Title: DEFINING THE POSITA: PTO EXAMINERS MUST DISCLOSE THE RESOLUTION OF THE LEVEL OF ORDINARY SKILL IN THE PERTINENT ART

Gary R. Maze; Richard T. Redano

 

Examiners often combine references when asserting a claimed invention is obvious because a person of ordinary skill in the art would have reasons to combine prior art reference teachings.  They almost never discuss disclose who such a person is.

In 1966, the United States Supreme Court, in Graham v. John Deere Co., announced four factors that must be analyzed in determining if a claimed invention is obvious, including the third factor: resolution of the level of ordinary skill in the pertinent art. In 2015, Supreme Court, in KSR Int’l Co. v. Teleflex Inc., reaffirmed that the four Graham factors “continue to define the inquiry that controls” obviousness analyses.  After KSR, the Federal Circuit repeatedly emphasized that an obviousness determination can be made only after consideration of all four Graham factors.

As obviousness rejections are fact-based, an examiner rejecting a claim as obvious “has the burden of showing a prima facie case of obviousness,” which requires stating the factual bases for the Office Action and relating them to the Graham factors.  Only then does the examiner meet the Patent Office’s “obligation to explain adequately the shortcomings it perceives so that the applicant is properly notified and able to respond.” 

Although all obviousness assertions require a factual resolution of the third Graham factor, most Office Action obviousness rejections do not disclose any such resolution. However, Applicants should request specification of the requisite resolution of the level of ordinary skill factual bases level.

Some examiners, when challenged, assert that supplying prior art is sufficient. It is not: if anything, supplying citations to prior art only addresses the Graham second factor: the “scope and content of the prior art.” Citation to prior art does not address, for example, active workers’ educational level at the time of invention or whether the person of ordinary skill would have a college degree and, if so, what level, or whether that person has a specific minimum work experience level.  Accordingly, identifying only the scope and content of the prior art is mostly insufficient and neither the same as, nor even informative regarding, the level of ordinary skill in the pertinent art.

At times, examiners will also cite to, and/or quote from, MPEP § 2141.03, which relies on the Federal Circuit’s 1983 decision in Chore Time Equipment, Inc. v. Cumberland Corp. to exculpate an examiner’s failure to supply the requisite resolution. However, in Chore-Time “the subject matter of the patent and the prior art were … so easily understandable [that] a factual determination of the level of skill in the art was unnecessary.”  In a footnote, the Chore-Time court stated “[neither] simplicity of the invention, or its ready understandability by a judge, constitute evidence of obviousness; rather, an invention may be held to have been either obvious (or nonobvious) without a specific finding of a particular level of skill or the reception of expert testimony on the level of skill where, as here, the prior art itself reflects an appropriate level and a need for such expert testimony has not been shown.”
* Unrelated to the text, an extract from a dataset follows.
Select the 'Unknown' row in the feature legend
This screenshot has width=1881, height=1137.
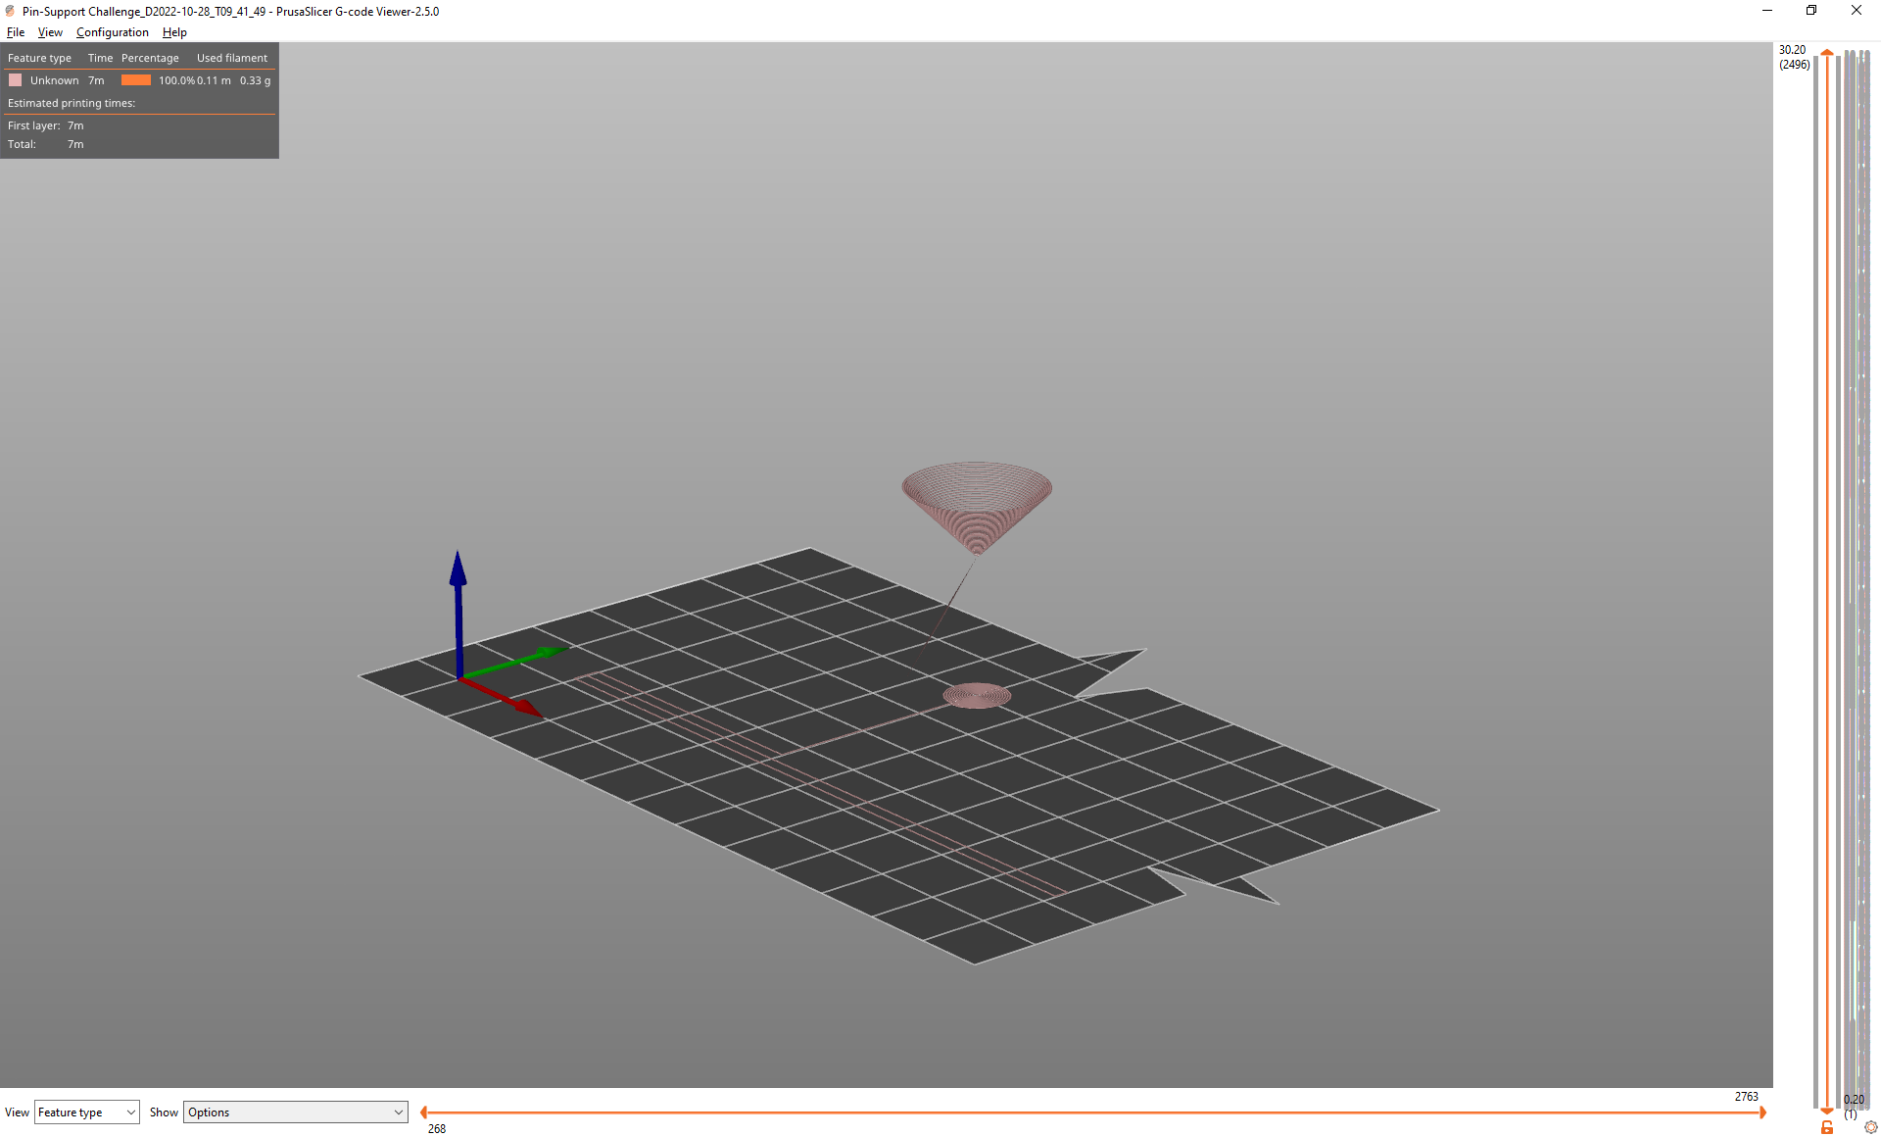click(x=56, y=80)
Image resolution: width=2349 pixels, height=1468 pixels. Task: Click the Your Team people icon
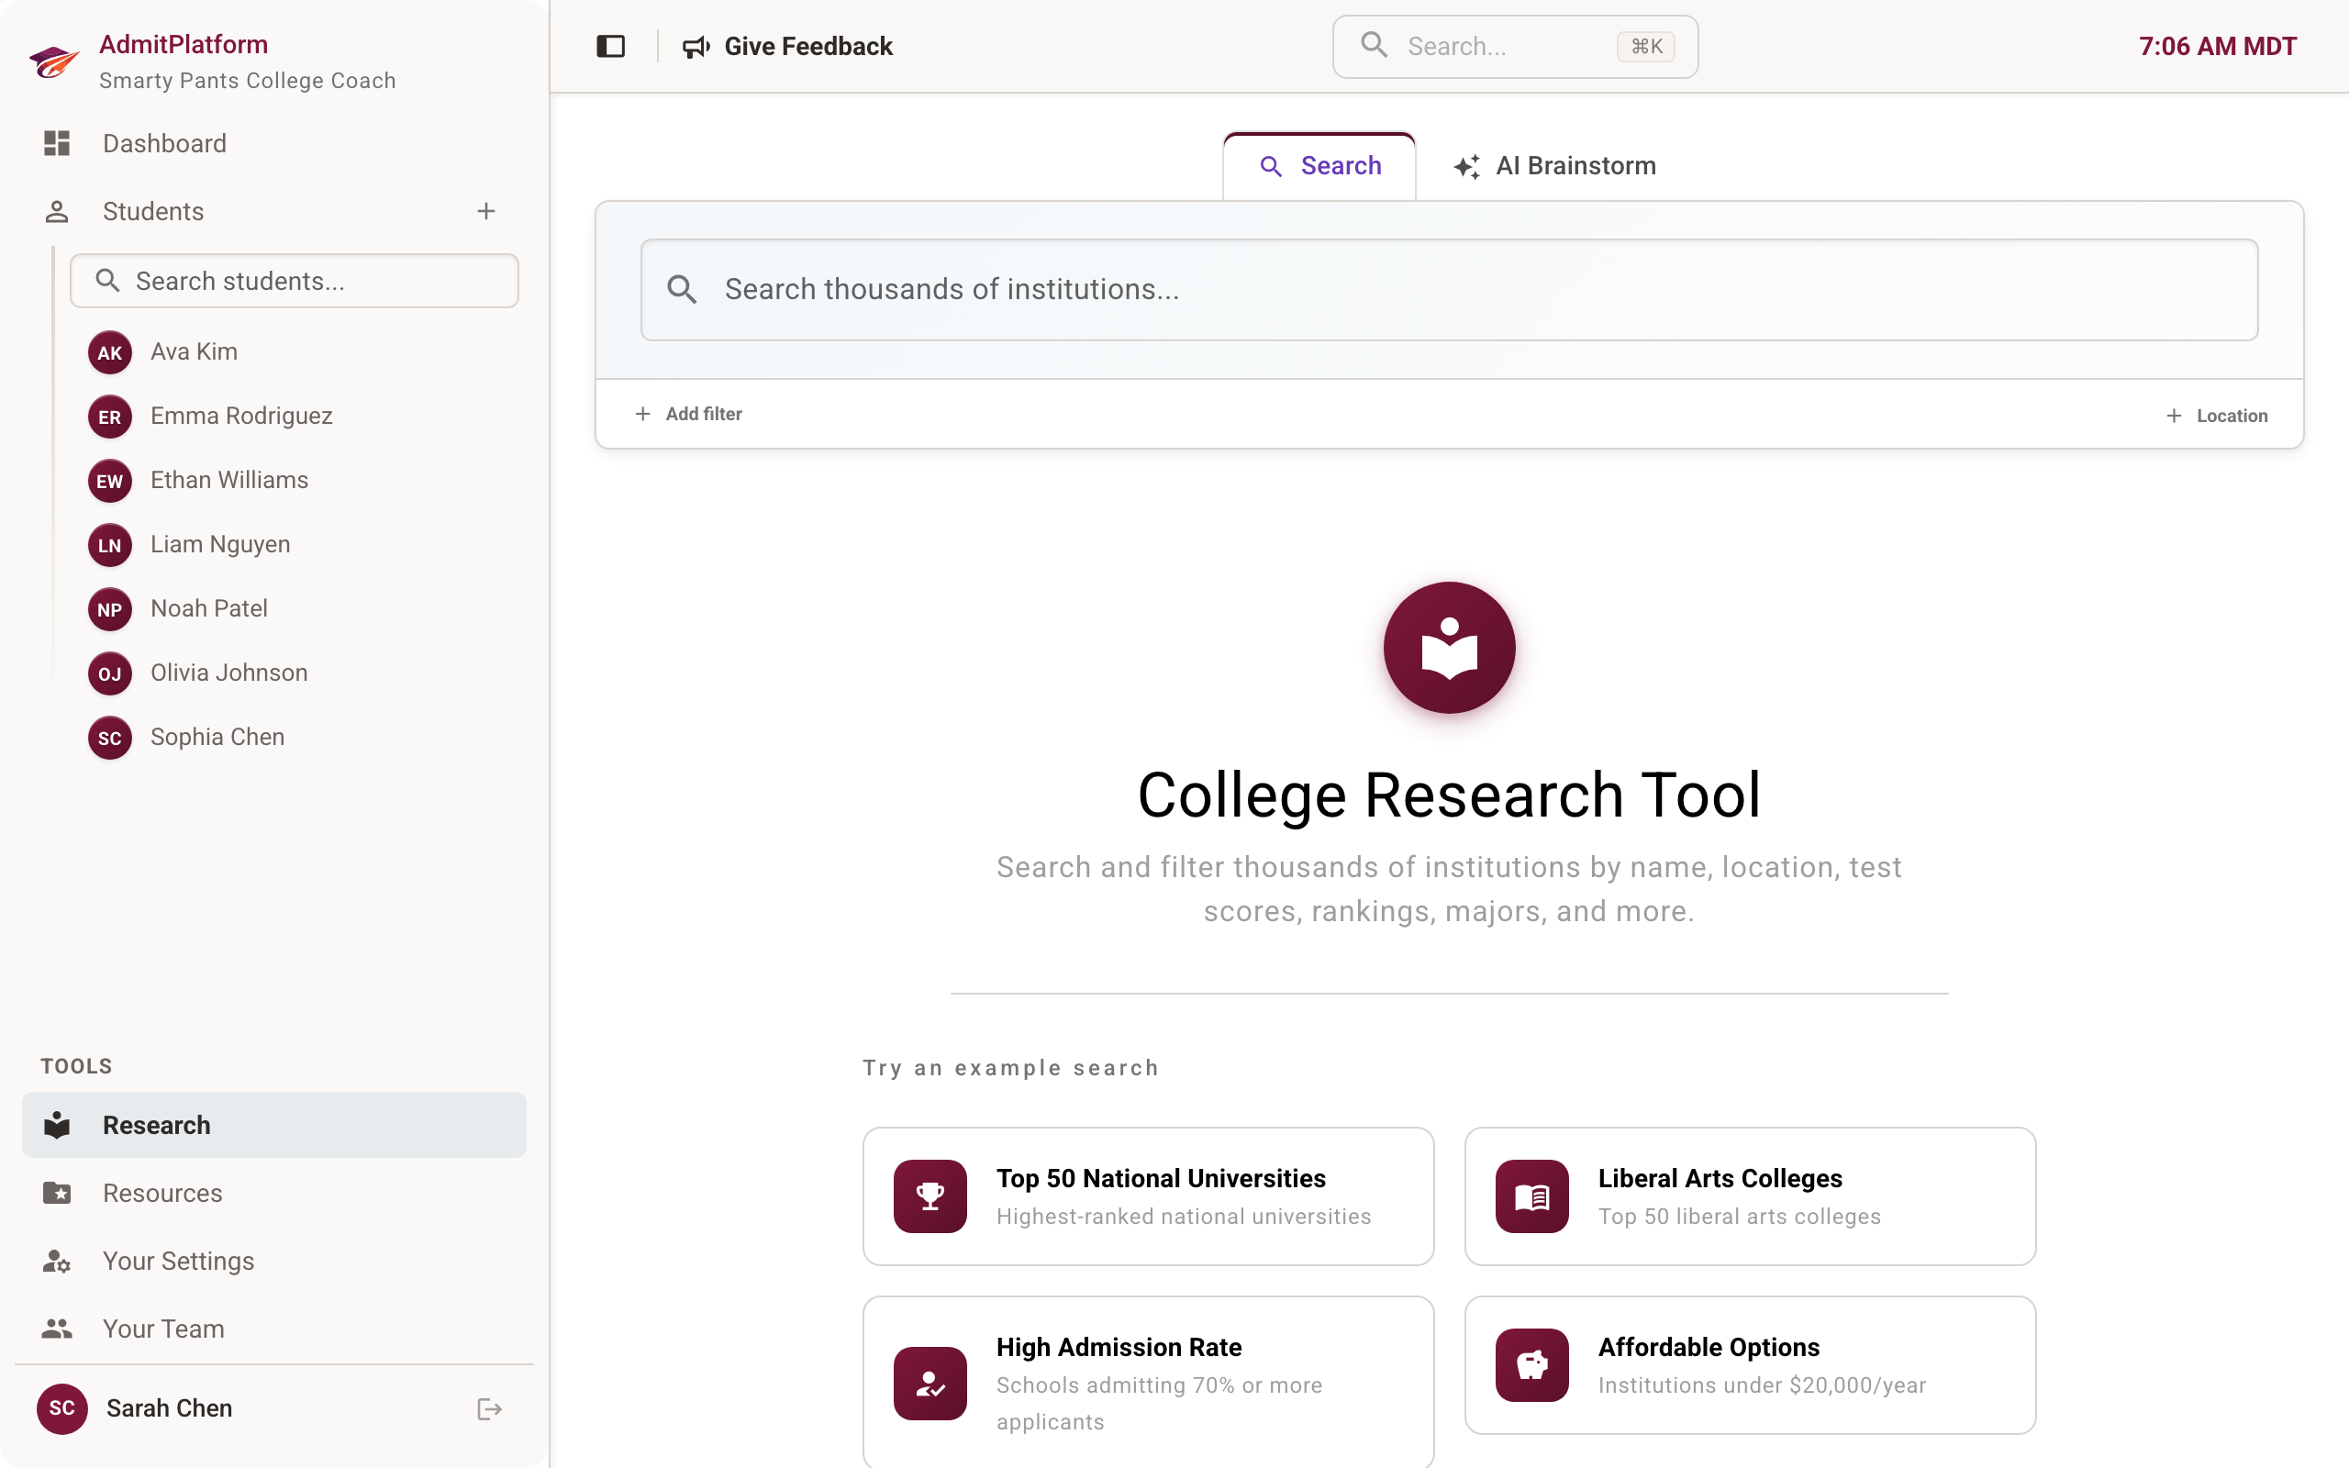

In view of the Supreme Court’s 2007 KSR ruling, any Patent Office reliance on any 1983 Federal Circuit authority that purportedly permits the circumvention of any one of the Graham factors is ill-advised. More recently, reflecting Chore-Time’s rationale, the Federal Circuit held that “failure to make explicit findings regarding the level of skill in the art does not constitute reversible error when ‘the prior art itself reflects an appropriate level and a need for testimony is not shown.’”  This begs a question: how does one know this is true, that there is no such need? Further, an examiner’s incorrect finding with respect to the level of ordinary skill in the art that impacts the ultimate conclusion of obviousness may constitute reversible error.  Thus, such findings are still important. 

In view of the importance of the third Graham factor, without disclosing the required resolution of the level of ordinary skill in the art the Patent Office fails to meet its burden of making a prima facie case of obviousness, thereby rendering an applicant unable to fully respond to Office Action assertions. Thus, especially when requested by an applicant, an examiner must explicitly disclose the resolution of such a person.

 

 

Gary R. Maze, a NAPP member since 2014, is a patent attorney with Maze IP Law, PC in Houston, Texas and has practiced intellectual property law in since 1995.  His experience includes preparation and prosecution of patent and trademark applications; patent, trademark, copyright, and trade secret litigation; licensing of intellectual property rights; and legal opinions regarding infringement, enforcement, and/or validity of intellectual property rights.  Mr. Maze’s patent prosecution experience includes subsea oil and gas production intervention tools, software and computer related systems, electromechanical devices, and medical devices. Prior to becoming an attorney, Mr. Maze spent over 18 years in the aerospace and computer industries, working in various capacities as an engineer; in software development, both as a developer and as a manager; in marketing, including product line management and heading marketing and technical support; and a small computer business owner.

 

 

 

 

 

Richard T. Redano is a happily retired patent attorney in Knoxville, Tennessee where he has served as an adjunct professor at the University of Tennessee College of Law.